2. The system of claim 1, wherein the first and second works of authorship are aurally perceived works, and wherein (ω) is a variable of temporal frequency.

3. The system of claim 2, wherein the computer is further programmed to perform said step of deriving so that the magnitude functions are based on the magnitudes of the functions F₁(ω) and F₂(ω) squared.

4. The system of claim 1, wherein the computer is further programmed to perform said step of deriving so that the magnitude functions are based more specifically on the squares of the magnitudes of the functions F₁(ω) and F₂(ω).

5. The system of claim 4, wherein the computer is further programmed to factor each of the coefficients of the terms of the first and second calming functions into two respective parts A and B where each of the parts A is a number greater than or equal to 1 and less than a base selected to be the same for all the coefficients of the first and second calming functions, and each of the parts B is a number equal to the base raised to a respective power, and, where there are “n” coefficients in each calming function for non-zero powers of (ω), to perform said step of computing the modified first and second calming functions so as to include dividing each of the “n” coefficients by the respective parts B.

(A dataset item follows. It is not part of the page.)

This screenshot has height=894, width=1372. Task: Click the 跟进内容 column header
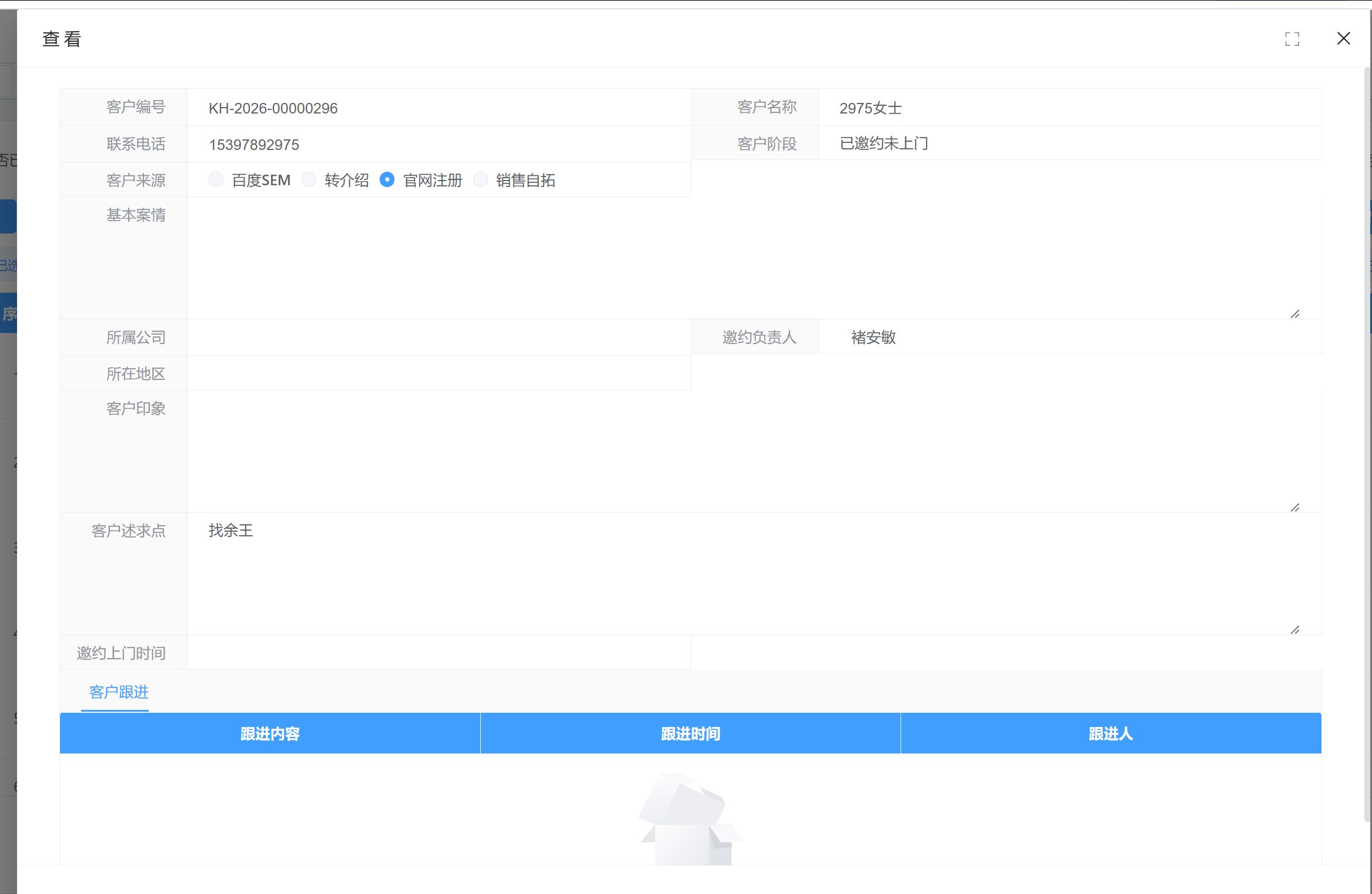270,733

6. The system of claim 3, wherein the computer is further programmed to factor each of the coefficients of the terms of the first and second calming functions into two respective parts A and B where each of the parts A is a number greater than or equal to 1 and less than a base selected to be the same for all the coefficients of the first and second calming functions, and each of the parts B is a number equal to the base raised to a respective power, and, where there are “n” coefficients in each calming function for non-zero powers of (ω), to perform said step of computing the modified first and second calming functions so as to include dividing each of the “n” coefficients by the respective parts B.

7. The system of claim 2, wherein the computer is further programmed to factor each of the coefficients of the terms of the first and second calming functions into two respective parts A and B where each of the parts A is a number greater than or equal to 1 and less than a base selected to be the same for all the coefficients of the first and second calming functions, and each of the parts B is a number equal to the base raised to a respective power, and, where there are “n” coefficients in each calming function for non-zero powers of (ω), to perform said step of computing the modified first and second calming functions so as to include dividing each of the “n” coefficients by the respective parts B.

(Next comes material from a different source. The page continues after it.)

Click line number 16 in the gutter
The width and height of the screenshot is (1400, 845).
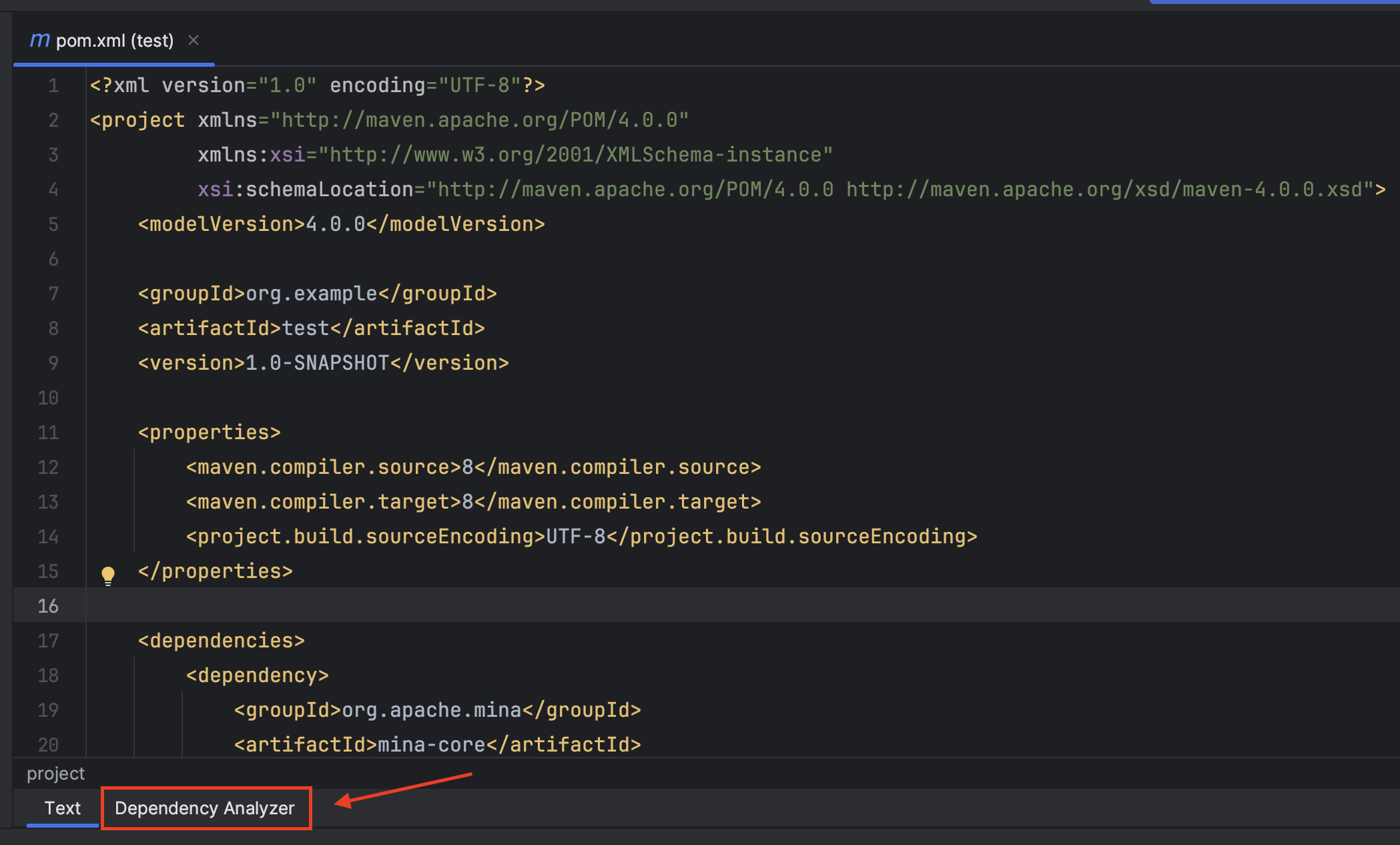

8. The system of claim 1, wherein the computer is further programmed to factor each of the coefficients of the terms of the first and second calming functions into two respective parts A and B where each of the parts A is a number greater than or equal to 1 and less than a base selected to be the same for all the coefficients of the first and second calming functions, and each of the parts B is a number equal to the base raised to a respective power, and, where there are “n” coefficients in each calming function for non-zero powers of (ω), to perform said step of computing the modified first and second calming functions so as to include dividing each of the “n” coefficients by the respective parts B.